Wszystkie te kwestie zostały przez folklorystów podporządkowane klasyfikacji Arnolda Van Gannepa, opartej na badaniach rytów przejścia związanych ze śmiercią, w których antropolog wyróżnia trzy momenty: oddzielenie – wyłączenie ze stanu tymczasowego, rytuał marginesu, włączenie do stanu następnego (Janion, 2008, s. 29). W pierwszym przypadku mamy do czynienia np. z wyniesieniem ciała na cmentarz. W drugim, kiedy zmarły znajduje się w przestrzeni liminalnej, nie należąc już ani do świata żywych, ani do zaświatów, następuje np. czuwanie. Trzeci rodzaj rytuałów oznacza wprowadzenie zmarłego w zaświaty i jest nim np. uczta pogrzebowa (Stomma, 1986, s. 154). Jeżeli któryś z tych rytów nie został dopełniony, zmarły zamieniał się w upiora, będąc uwięzionym na pograniczu dwóch światów. Mścił się on za to na żywych, nawiedzając i pijąc ich krew.

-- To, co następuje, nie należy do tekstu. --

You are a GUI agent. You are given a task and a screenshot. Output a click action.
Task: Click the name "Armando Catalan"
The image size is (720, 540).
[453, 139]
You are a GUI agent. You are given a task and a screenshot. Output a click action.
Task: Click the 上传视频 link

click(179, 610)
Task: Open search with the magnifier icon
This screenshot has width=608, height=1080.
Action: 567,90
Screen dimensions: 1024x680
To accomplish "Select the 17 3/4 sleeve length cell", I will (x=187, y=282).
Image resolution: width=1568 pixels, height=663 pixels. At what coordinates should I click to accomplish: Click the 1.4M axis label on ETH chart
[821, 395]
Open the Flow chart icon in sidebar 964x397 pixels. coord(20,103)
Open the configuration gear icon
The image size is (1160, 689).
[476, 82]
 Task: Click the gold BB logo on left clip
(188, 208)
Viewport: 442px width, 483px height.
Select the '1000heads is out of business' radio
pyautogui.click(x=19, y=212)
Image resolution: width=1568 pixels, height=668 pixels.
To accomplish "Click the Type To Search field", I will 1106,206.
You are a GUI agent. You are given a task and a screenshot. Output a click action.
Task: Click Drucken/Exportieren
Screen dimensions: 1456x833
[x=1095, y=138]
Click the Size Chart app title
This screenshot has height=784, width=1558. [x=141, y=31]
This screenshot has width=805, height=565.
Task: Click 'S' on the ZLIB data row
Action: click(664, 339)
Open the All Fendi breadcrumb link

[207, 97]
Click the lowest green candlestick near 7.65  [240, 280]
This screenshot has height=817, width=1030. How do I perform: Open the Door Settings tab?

Widać zatem, iż, mimo że na poziomie semantycznym wampir został zdefiniowany w czasach nowożytnych, wierzenia w powracających na ziemię zmarłych występowały dużo wcześniej. Choć figury te noszą inne nazwy, łączą je czynniki tzw. niedobrej śmierci lub niedochowania obrządków pogrzebowych, nawiedzanie żywych oraz czerpanie od nich sił witalnych, najczęściej poprzez picie ich krwi. Upiór miał więc charakter złowrogi do czasu aż tę figurę przejęła literatura romantyczna. „Zgodnie z przyjętą wówczas konwencją literacką w nadzwyczaj wielu utworach z początków XIX w. występowały widma zmarłych. Owe upiory były przeważnie nosicielami słusznej sprawy.” (Baranowski, 1981, s. 54). Postać upiora, zaczerpnięta i przerobiona przez poetów z motywów ludowych, stała się więc uosobieniem buntu oraz miłości silniejszej niż śmierć (w upiory często zamieniały się duchy kochanków lub samobójców, którzy targnęli się na swoje życie w wyniku nieszczęśliwej miłości jak np. Gustaw z Dziadów Adama Mickiewicza).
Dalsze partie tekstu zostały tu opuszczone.